# Assignment
Only one stretch of the records below is wanted: the lines from the one holding "Birch Kitchen Cabinets (1560, 686)" through the one holding "[Advertisement] (461, 253)". Return it exactly, both ends included.
□ □ □ □
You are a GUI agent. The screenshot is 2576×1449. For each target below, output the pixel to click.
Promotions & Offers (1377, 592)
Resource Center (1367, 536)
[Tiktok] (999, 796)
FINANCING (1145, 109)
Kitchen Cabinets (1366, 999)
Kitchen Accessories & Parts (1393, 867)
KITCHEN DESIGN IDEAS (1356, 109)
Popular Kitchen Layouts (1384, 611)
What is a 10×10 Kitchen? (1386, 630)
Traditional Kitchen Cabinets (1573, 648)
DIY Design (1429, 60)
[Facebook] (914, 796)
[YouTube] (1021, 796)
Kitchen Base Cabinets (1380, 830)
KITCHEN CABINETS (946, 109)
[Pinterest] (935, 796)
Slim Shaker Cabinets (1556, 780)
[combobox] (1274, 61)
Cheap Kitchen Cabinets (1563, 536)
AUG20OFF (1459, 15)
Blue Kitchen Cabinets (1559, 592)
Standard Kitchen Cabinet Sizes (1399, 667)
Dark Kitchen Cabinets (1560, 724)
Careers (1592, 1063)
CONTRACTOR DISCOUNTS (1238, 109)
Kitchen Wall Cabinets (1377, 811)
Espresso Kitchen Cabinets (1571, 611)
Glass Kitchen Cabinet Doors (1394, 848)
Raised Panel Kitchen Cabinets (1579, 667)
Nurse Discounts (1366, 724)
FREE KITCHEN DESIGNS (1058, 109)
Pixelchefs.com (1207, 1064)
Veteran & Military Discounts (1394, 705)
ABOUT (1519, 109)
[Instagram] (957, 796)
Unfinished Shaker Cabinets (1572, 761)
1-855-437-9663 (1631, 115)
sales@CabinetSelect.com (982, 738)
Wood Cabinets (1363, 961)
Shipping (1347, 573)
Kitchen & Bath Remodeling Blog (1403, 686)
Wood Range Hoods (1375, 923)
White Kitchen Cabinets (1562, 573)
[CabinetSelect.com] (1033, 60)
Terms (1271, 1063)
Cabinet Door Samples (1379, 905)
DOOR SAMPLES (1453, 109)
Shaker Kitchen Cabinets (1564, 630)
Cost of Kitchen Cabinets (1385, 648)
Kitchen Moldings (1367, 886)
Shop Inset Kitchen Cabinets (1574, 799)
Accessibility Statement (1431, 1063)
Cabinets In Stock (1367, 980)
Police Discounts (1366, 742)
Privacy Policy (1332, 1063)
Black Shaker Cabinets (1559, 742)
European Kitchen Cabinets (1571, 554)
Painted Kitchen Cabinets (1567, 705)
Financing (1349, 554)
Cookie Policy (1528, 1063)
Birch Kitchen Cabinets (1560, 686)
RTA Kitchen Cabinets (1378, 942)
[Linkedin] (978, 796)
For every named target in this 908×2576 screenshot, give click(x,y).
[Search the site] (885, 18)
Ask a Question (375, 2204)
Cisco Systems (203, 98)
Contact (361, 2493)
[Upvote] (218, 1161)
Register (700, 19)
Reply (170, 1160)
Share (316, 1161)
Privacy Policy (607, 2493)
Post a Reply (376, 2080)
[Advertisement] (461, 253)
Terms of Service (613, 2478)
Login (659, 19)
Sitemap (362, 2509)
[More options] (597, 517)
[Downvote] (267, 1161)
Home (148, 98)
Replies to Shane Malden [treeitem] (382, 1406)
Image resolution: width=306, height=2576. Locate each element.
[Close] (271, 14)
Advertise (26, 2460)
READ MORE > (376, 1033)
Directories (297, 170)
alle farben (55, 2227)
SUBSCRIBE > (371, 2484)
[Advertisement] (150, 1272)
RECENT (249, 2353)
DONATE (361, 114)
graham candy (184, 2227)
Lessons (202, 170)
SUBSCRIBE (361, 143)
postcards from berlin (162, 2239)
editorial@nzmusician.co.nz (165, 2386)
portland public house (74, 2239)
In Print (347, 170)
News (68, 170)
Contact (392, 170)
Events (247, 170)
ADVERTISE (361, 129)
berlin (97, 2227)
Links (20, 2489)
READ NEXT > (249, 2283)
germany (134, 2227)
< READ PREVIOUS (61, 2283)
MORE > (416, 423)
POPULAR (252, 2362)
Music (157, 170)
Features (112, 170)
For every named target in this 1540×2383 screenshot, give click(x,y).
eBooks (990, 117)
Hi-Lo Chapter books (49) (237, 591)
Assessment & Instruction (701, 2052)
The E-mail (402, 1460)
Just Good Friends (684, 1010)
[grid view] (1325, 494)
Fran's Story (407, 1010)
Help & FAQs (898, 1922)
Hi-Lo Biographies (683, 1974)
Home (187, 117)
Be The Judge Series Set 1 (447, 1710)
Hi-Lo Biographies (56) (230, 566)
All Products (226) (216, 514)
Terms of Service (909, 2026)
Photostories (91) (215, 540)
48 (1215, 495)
□ □ □ □
# Finished exercise
Birch Kitchen Cabinets (1560, 686)
RTA Kitchen Cabinets (1378, 942)
[Linkedin] (978, 796)
For every named target in this 908×2576 screenshot, give click(x,y).
[Search the site] (885, 18)
Ask a Question (375, 2204)
Cisco Systems (203, 98)
Contact (361, 2493)
[Upvote] (218, 1161)
Register (700, 19)
Reply (170, 1160)
Share (316, 1161)
Privacy Policy (607, 2493)
Post a Reply (376, 2080)
[Advertisement] (461, 253)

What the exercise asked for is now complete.